Records provided.

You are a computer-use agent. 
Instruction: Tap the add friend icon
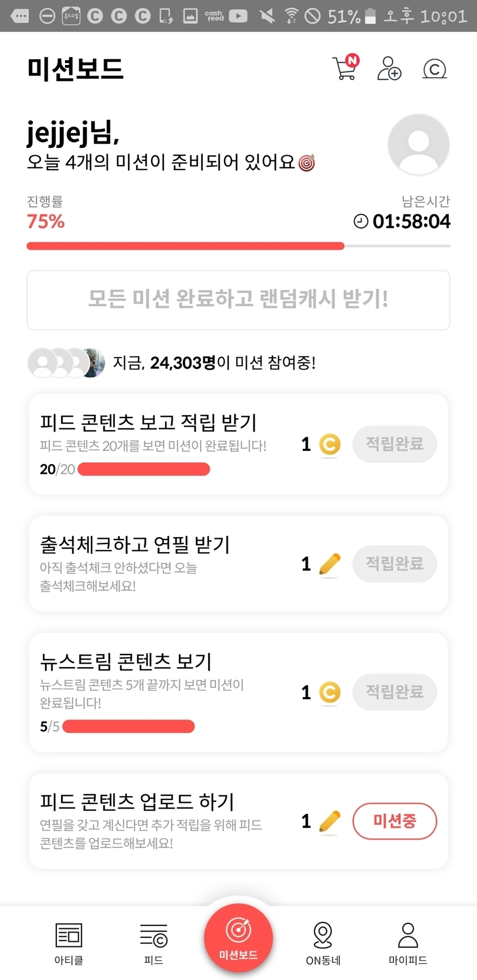click(x=389, y=68)
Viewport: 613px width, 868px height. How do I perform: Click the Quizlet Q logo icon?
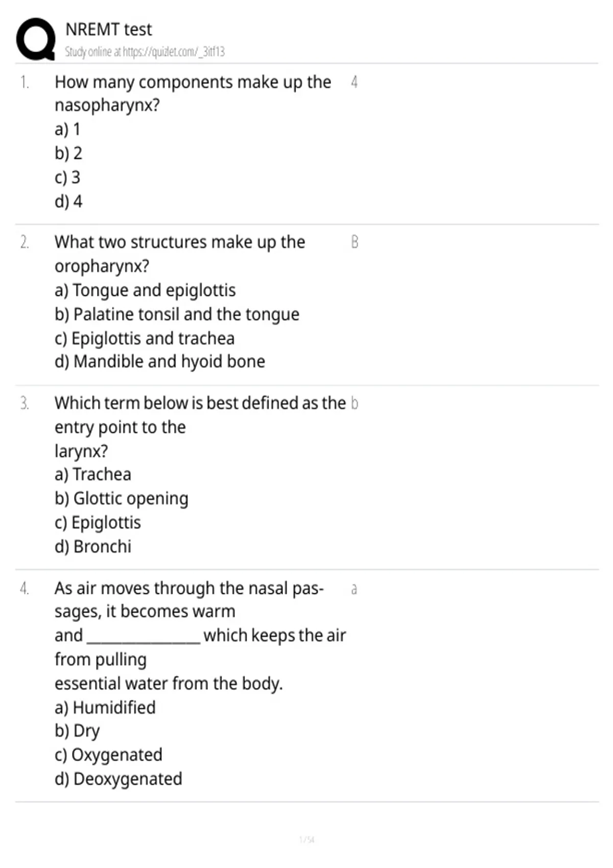[36, 39]
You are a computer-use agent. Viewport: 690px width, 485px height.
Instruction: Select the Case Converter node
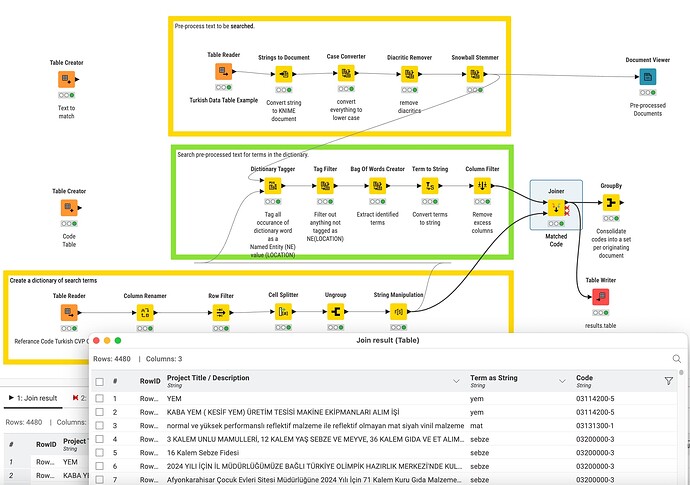[345, 73]
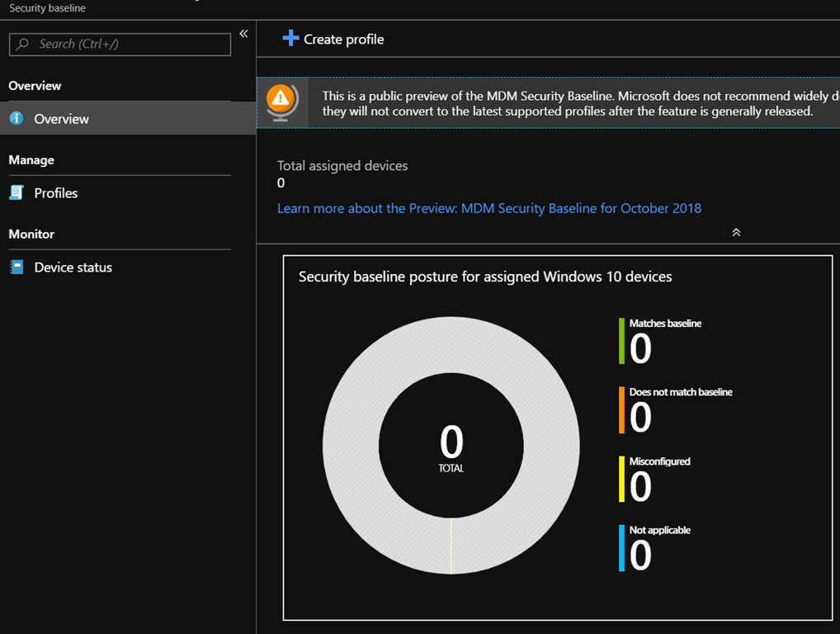Image resolution: width=840 pixels, height=634 pixels.
Task: Click the donut chart total center
Action: [451, 447]
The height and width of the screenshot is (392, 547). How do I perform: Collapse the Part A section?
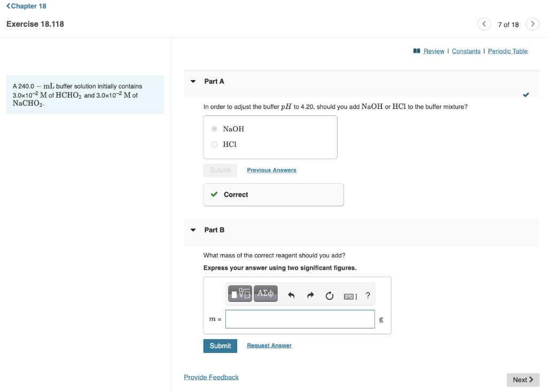coord(193,81)
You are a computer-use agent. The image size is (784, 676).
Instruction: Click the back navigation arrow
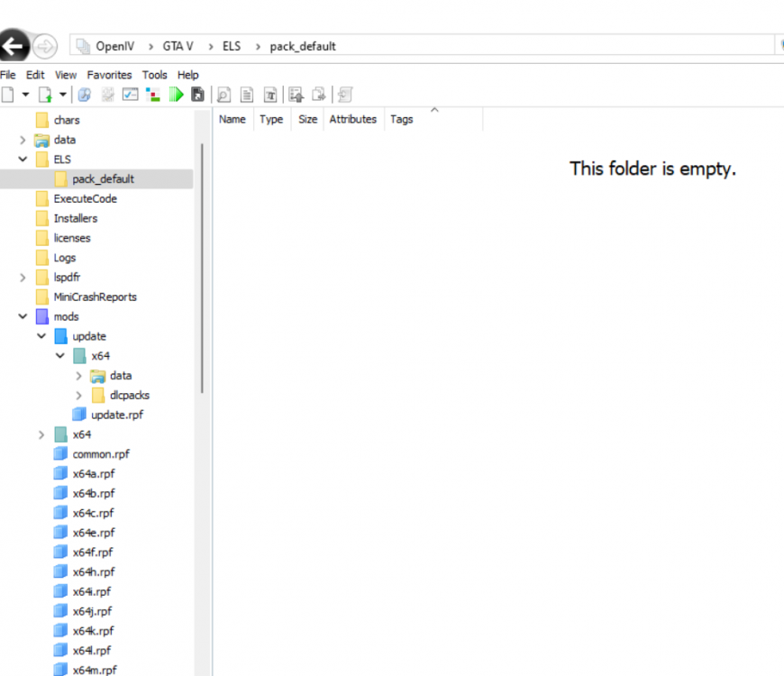14,46
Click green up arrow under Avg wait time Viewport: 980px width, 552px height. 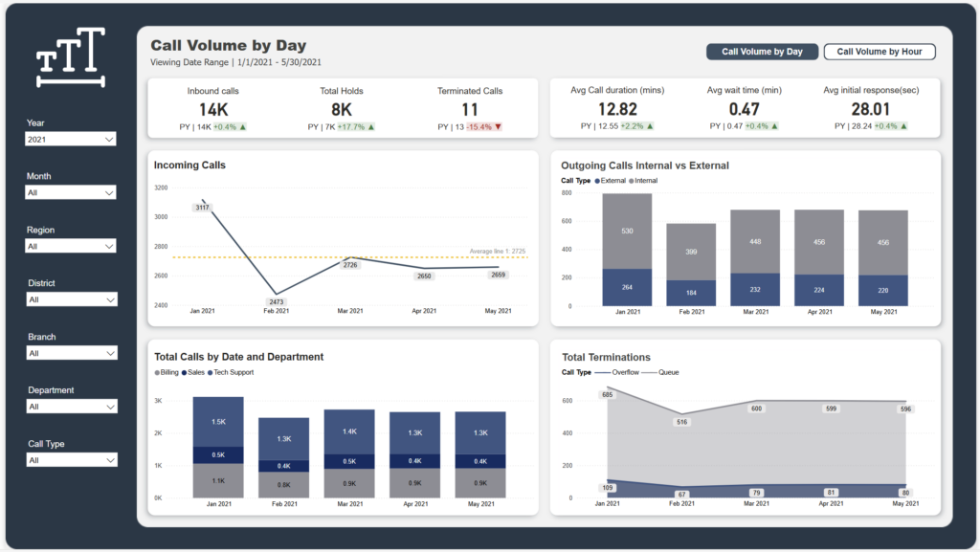773,126
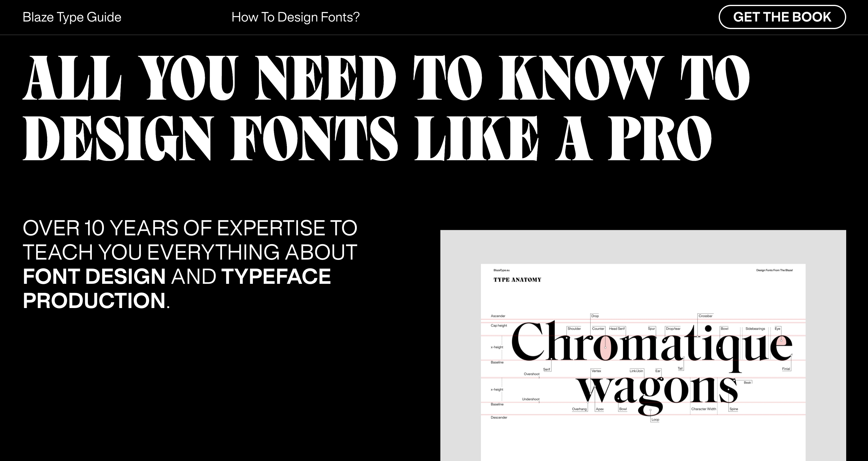Image resolution: width=868 pixels, height=461 pixels.
Task: Click the Overhang label beside the letter w
Action: coord(579,409)
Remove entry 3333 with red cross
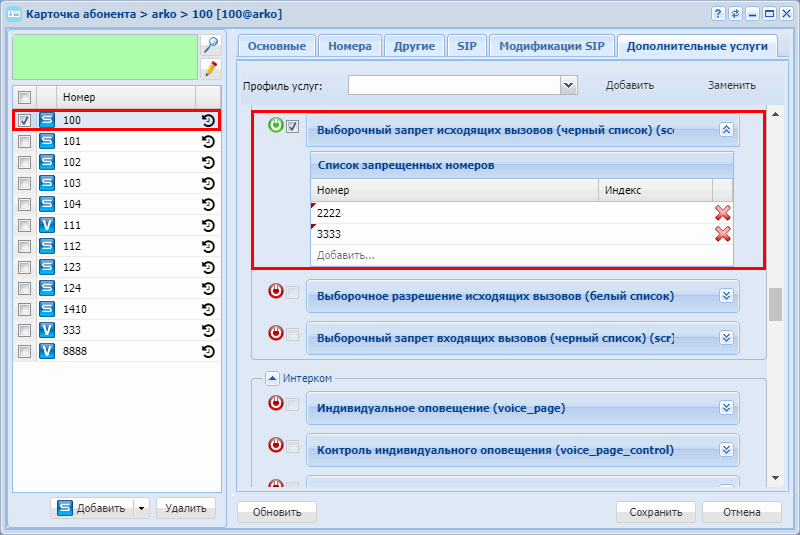The image size is (800, 535). [x=722, y=234]
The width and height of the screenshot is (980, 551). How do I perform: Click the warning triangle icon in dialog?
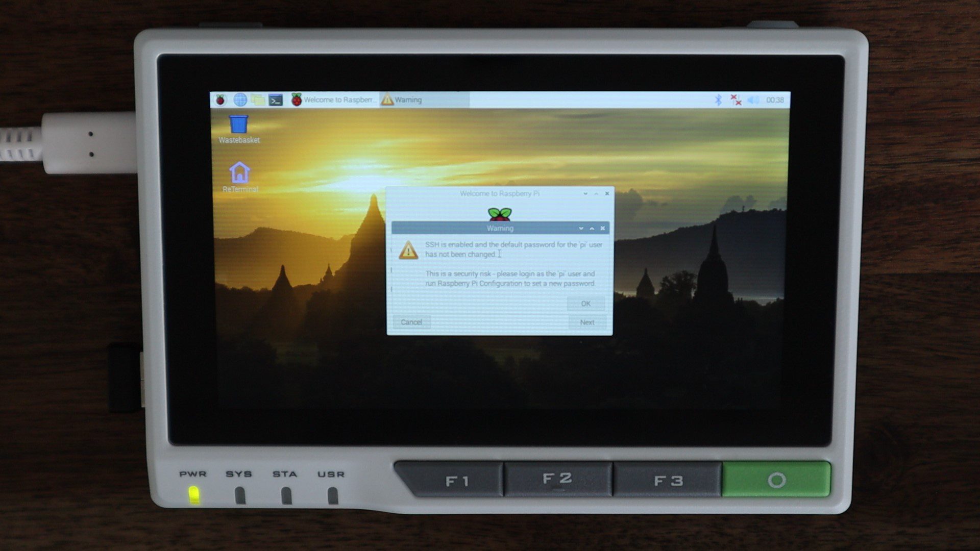click(408, 250)
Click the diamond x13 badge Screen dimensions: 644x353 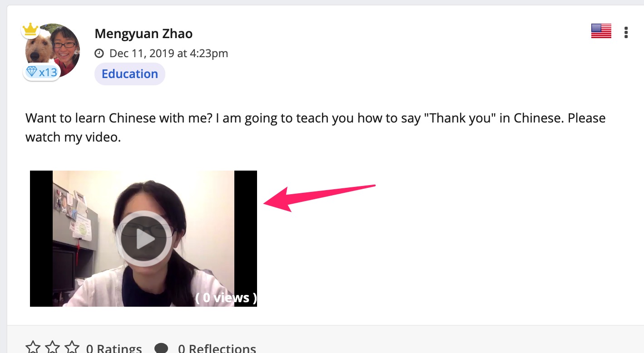[42, 72]
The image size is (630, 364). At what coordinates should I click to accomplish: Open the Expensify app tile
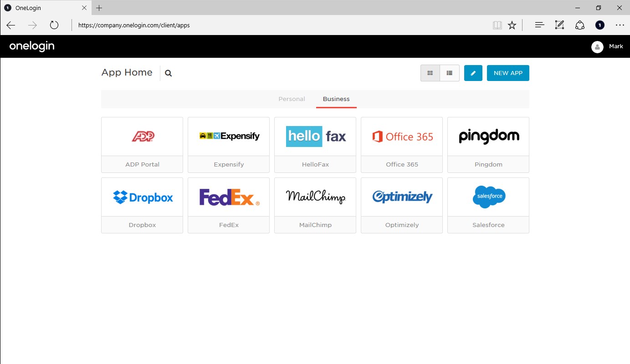coord(229,145)
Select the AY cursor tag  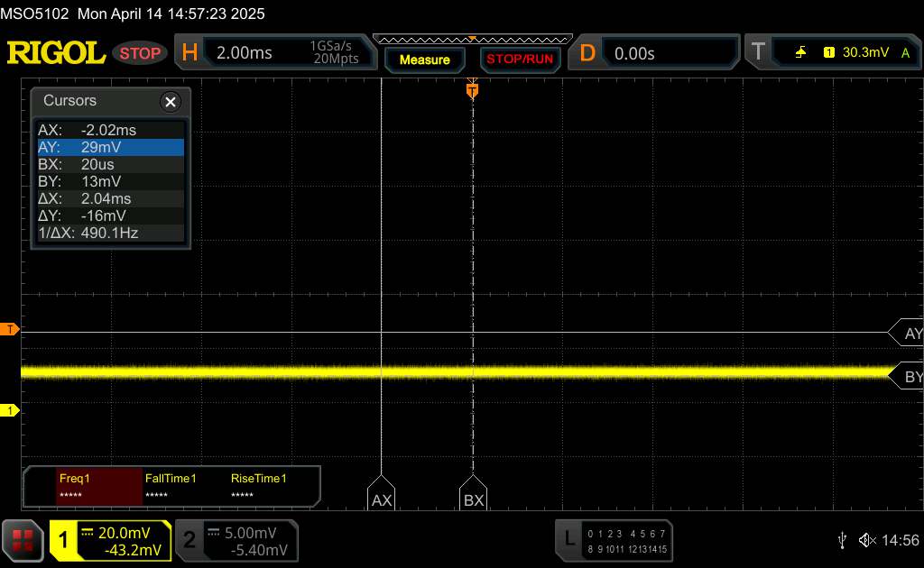(910, 334)
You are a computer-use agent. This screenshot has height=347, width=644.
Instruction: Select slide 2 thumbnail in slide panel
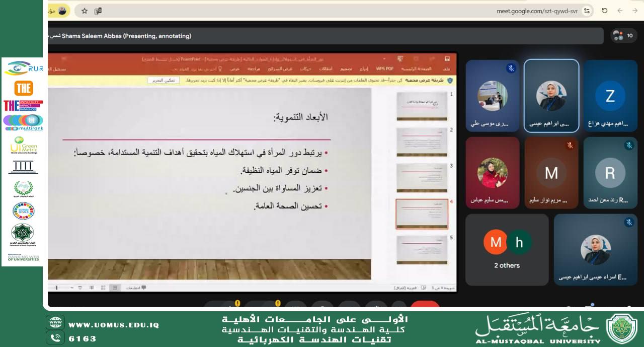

What needs to be done. Please gather every line above that contains the word "perform" and copy each one in full.

Task result.
Viewport: 613px width, 868px height. How do I perform: Click the Quizlet Q logo icon?
The height and width of the screenshot is (392, 547). How do I perform: Collapse the Part A section?
The width and height of the screenshot is (980, 551). How do I perform: Click the warning triangle icon in dialog?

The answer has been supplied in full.